I’m sure you all know that in English, we use the future tense to talk about things that will happen in the future. But did you know that French has a similar construction? In fact, there are a few different ways to say « future » in French, and each one has a slightly different meaning. So if you’re planning on learning French in the near future (or just want to impress your friends), keep reading for a quick lesson on the future tense – futur proche – in French!

The French and their love of coffee

You know that coffee is a big deal in France, right? Well, I was having a conversation with some of my French friends the other day and I got to thinking about why exactly that is. After all, coffee isn’t the only drink that people can get caffeine from. So what makes coffee so special in France? In this blog post, I’m going to share my thoughts on the matter. Stay tuned!

Café au lait, café crème, café noir. Do any of these sound familiar? These are all types of coffee that can be found in France. What may not be so familiar to some is the way that French people drink their coffee. In this blog post, we’ll take a look at the different ways that French people enjoy their coffee, whether it’s at a café or at home. So pour yourself a cup and join us as we explore the world of French coffee!

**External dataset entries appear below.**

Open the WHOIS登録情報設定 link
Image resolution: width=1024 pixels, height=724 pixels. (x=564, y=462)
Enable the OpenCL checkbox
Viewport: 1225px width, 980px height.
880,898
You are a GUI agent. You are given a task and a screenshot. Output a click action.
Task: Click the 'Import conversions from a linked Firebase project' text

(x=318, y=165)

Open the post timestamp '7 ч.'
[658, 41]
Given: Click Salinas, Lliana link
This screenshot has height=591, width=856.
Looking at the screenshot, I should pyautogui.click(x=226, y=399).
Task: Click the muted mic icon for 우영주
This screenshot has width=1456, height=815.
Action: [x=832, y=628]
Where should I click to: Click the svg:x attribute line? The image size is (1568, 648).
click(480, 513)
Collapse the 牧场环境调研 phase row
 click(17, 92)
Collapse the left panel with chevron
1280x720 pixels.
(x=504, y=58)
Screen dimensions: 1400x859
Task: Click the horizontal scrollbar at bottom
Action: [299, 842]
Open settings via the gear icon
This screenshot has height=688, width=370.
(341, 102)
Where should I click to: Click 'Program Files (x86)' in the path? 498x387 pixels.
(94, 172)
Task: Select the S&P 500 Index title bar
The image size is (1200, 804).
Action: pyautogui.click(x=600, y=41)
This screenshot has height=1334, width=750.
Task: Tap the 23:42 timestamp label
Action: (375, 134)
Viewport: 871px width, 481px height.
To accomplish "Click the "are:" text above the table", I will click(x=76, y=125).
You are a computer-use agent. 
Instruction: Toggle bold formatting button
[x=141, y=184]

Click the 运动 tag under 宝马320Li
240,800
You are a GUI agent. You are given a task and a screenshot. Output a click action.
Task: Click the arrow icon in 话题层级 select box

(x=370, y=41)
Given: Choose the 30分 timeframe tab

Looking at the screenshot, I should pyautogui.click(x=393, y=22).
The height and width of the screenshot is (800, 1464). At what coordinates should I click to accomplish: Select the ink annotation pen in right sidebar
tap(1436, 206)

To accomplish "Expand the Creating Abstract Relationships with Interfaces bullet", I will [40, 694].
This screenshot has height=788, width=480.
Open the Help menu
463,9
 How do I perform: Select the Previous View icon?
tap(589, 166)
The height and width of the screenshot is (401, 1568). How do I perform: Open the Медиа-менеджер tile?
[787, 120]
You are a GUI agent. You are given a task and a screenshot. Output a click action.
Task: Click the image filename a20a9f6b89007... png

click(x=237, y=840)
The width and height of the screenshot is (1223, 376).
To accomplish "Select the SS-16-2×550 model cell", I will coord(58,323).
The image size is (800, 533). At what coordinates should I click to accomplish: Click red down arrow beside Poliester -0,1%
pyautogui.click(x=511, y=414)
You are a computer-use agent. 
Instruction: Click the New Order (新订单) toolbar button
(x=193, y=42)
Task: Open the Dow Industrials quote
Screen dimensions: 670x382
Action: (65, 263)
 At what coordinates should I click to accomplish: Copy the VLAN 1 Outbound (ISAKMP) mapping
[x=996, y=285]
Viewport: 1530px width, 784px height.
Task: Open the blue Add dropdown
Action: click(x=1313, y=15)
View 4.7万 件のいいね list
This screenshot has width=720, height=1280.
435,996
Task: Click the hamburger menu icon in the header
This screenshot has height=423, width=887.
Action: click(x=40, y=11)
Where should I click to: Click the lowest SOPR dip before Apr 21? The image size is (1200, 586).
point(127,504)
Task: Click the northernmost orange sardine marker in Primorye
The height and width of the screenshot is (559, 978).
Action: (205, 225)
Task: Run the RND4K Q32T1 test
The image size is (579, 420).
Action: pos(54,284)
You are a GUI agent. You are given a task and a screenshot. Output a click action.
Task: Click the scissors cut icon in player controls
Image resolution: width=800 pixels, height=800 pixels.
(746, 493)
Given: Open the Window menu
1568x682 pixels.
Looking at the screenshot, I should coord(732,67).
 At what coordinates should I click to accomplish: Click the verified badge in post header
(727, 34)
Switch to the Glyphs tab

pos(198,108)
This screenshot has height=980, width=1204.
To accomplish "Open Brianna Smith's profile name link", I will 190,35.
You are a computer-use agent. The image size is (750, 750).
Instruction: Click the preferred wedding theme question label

Preposition of time in french

As a teacher of French, I am frequently asked about the use of prepositions in French. In particular, students are curious about how to express time using prepositions. This can be a tricky concept for English speakers to master, but with a little practice it becomes easy to use these prepositions correctly in French! How to use pendant, dans, il y a, depuis, en? I will explain everything.

Bonjour Students 🙂
In French, as in English, there are prepositions that indicate time. But, in French, the prepositions are different than in English. So, if you’re a French student and you want to know how to express time in French correctly, you’ve come to the right place! In this blog post, I’ll teach you all about the different prepositions of time in the French language. Stay tuned!

10 french idiomatic expressions with animals

Ça va ? Do you know how to speak French? Oui, oui! You probably learned a few basic French phrases in high school or college, but can you use them in everyday conversation? Check out this list of 10 popular French idiomatic expressions with animals. Some are funny, some are cute, and all of them will help make your French sound more natural. Bonne chance! (Good luck!)

If you’re a student of French, you know that the language is full of idiomatic expressions. Idiomatic expressions are phrases that don’t have a literal translation, and they can be difficult to understand if you don’t know what they mean. In this blog post, we’ll explore 10 French idiomatic expressions with animals. These expressions will help you sound like a native speaker and make your French conversations more interesting. So let’s get started!

Position of pronouns and negation words in French

Imagine you are a student of French. You know the basics – how to say "hello," order food and ask for directions. But there's one thing that's been puzzling you: where do pronouns and negation words go in a sentence? Do they always come at the beginning, or can they appear anywhere? Fear not, intrepid student! In this blog post, we'll explore the position of pronouns and negation words in French sentences. So put on your thinking cap, and let's get started!

Some people think that French is just a « silly language » because the position of pronouns and negation words can seem a bit strange at first. However, once you understand the rules, French can be just as logical as any other language! In this post, I’ll explain how to place pronouns and negation words in French sentences. So if you’re ready to learn some fun facts about this « silly » language, keep reading!